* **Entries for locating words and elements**
—————
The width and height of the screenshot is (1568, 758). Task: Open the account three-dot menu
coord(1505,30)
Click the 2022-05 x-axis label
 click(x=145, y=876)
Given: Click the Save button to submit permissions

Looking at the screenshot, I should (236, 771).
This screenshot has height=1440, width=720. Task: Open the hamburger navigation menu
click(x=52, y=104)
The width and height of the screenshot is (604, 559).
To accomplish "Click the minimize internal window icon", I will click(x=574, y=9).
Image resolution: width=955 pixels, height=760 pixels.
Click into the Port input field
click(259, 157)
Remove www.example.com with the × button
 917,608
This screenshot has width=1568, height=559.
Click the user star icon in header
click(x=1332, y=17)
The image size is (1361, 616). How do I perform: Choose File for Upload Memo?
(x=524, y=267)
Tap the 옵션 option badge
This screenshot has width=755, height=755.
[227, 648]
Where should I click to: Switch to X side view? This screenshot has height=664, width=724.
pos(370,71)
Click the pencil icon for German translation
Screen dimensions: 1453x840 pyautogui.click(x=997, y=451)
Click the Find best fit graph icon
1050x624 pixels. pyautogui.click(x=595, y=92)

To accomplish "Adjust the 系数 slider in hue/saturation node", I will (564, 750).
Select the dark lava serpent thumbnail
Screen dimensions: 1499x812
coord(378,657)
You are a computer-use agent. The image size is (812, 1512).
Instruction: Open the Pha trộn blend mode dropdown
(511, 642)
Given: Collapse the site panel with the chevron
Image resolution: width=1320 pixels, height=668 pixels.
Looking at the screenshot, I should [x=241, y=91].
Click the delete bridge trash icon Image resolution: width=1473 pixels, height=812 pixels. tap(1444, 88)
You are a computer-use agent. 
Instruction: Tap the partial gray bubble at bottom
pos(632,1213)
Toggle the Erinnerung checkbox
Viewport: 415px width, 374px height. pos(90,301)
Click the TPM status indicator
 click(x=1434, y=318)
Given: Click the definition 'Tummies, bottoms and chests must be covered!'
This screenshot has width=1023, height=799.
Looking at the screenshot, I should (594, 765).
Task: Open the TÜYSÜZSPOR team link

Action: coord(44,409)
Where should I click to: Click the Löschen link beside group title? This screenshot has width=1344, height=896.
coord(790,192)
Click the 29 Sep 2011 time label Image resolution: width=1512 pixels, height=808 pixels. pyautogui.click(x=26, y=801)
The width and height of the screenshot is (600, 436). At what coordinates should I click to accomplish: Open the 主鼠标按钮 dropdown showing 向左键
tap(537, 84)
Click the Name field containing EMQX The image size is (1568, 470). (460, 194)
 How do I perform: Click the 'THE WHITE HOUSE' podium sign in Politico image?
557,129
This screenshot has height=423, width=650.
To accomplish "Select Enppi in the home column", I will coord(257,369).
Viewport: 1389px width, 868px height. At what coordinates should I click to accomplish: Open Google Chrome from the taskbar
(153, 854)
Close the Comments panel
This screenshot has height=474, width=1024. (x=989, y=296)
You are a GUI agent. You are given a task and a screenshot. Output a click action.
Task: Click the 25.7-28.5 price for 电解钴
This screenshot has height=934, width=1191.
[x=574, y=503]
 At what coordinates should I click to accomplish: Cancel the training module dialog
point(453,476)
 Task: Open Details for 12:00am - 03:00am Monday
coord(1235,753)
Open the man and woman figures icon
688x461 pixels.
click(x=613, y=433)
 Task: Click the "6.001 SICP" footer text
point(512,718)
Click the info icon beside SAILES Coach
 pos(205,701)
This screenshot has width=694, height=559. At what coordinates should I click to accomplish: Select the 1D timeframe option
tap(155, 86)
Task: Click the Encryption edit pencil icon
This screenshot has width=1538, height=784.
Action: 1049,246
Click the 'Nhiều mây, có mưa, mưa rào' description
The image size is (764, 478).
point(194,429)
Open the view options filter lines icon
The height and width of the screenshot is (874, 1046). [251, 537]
—————
* **THE TASK**
Reproduce all of the items above, word for word and in the same order.

* **RESULT OF THE EXERCISE**
The width and height of the screenshot is (1568, 758). Task: Open the account three-dot menu
coord(1505,30)
Click the 2022-05 x-axis label
 click(x=145, y=876)
Given: Click the Save button to submit permissions

Looking at the screenshot, I should (236, 771).
This screenshot has height=1440, width=720. Task: Open the hamburger navigation menu
click(x=52, y=104)
The width and height of the screenshot is (604, 559).
To accomplish "Click the minimize internal window icon", I will click(x=574, y=9).
Image resolution: width=955 pixels, height=760 pixels.
Click into the Port input field
click(259, 157)
Remove www.example.com with the × button
 917,608
This screenshot has width=1568, height=559.
Click the user star icon in header
click(x=1332, y=17)
The image size is (1361, 616). How do I perform: Choose File for Upload Memo?
(x=524, y=267)
Tap the 옵션 option badge
This screenshot has width=755, height=755.
[227, 648]
Where should I click to: Switch to X side view? This screenshot has height=664, width=724.
pos(370,71)
Click the pencil icon for German translation
Screen dimensions: 1453x840 pyautogui.click(x=997, y=451)
Click the Find best fit graph icon
1050x624 pixels. pyautogui.click(x=595, y=92)

To accomplish "Adjust the 系数 slider in hue/saturation node", I will (564, 750).
Select the dark lava serpent thumbnail
Screen dimensions: 1499x812
coord(378,657)
You are a computer-use agent. The image size is (812, 1512).
Instruction: Open the Pha trộn blend mode dropdown
(511, 642)
Given: Collapse the site panel with the chevron
Image resolution: width=1320 pixels, height=668 pixels.
Looking at the screenshot, I should [x=241, y=91].
Click the delete bridge trash icon Image resolution: width=1473 pixels, height=812 pixels. tap(1444, 88)
You are a computer-use agent. 
Instruction: Tap the partial gray bubble at bottom
pos(632,1213)
Toggle the Erinnerung checkbox
Viewport: 415px width, 374px height. pos(90,301)
Click the TPM status indicator
 click(x=1434, y=318)
Given: Click the definition 'Tummies, bottoms and chests must be covered!'
This screenshot has width=1023, height=799.
Looking at the screenshot, I should (594, 765).
Task: Open the TÜYSÜZSPOR team link

Action: coord(44,409)
Where should I click to: Click the Löschen link beside group title? This screenshot has width=1344, height=896.
coord(790,192)
Click the 29 Sep 2011 time label Image resolution: width=1512 pixels, height=808 pixels. pyautogui.click(x=26, y=801)
The width and height of the screenshot is (600, 436). At what coordinates should I click to accomplish: Open the 主鼠标按钮 dropdown showing 向左键
tap(537, 84)
Click the Name field containing EMQX The image size is (1568, 470). (460, 194)
 How do I perform: Click the 'THE WHITE HOUSE' podium sign in Politico image?
557,129
This screenshot has height=423, width=650.
To accomplish "Select Enppi in the home column", I will coord(257,369).
Viewport: 1389px width, 868px height. At what coordinates should I click to accomplish: Open Google Chrome from the taskbar
(153, 854)
Close the Comments panel
This screenshot has height=474, width=1024. (x=989, y=296)
You are a GUI agent. You are given a task and a screenshot. Output a click action.
Task: Click the 25.7-28.5 price for 电解钴
This screenshot has height=934, width=1191.
[x=574, y=503]
 At what coordinates should I click to accomplish: Cancel the training module dialog
point(453,476)
 Task: Open Details for 12:00am - 03:00am Monday
coord(1235,753)
Open the man and woman figures icon
688x461 pixels.
click(x=613, y=433)
 Task: Click the "6.001 SICP" footer text
point(512,718)
Click the info icon beside SAILES Coach
 pos(205,701)
This screenshot has width=694, height=559. At what coordinates should I click to accomplish: Select the 1D timeframe option
tap(155, 86)
Task: Click the Encryption edit pencil icon
This screenshot has width=1538, height=784.
Action: 1049,246
Click the 'Nhiều mây, có mưa, mưa rào' description
The image size is (764, 478).
point(194,429)
Open the view options filter lines icon
The height and width of the screenshot is (874, 1046). [251, 537]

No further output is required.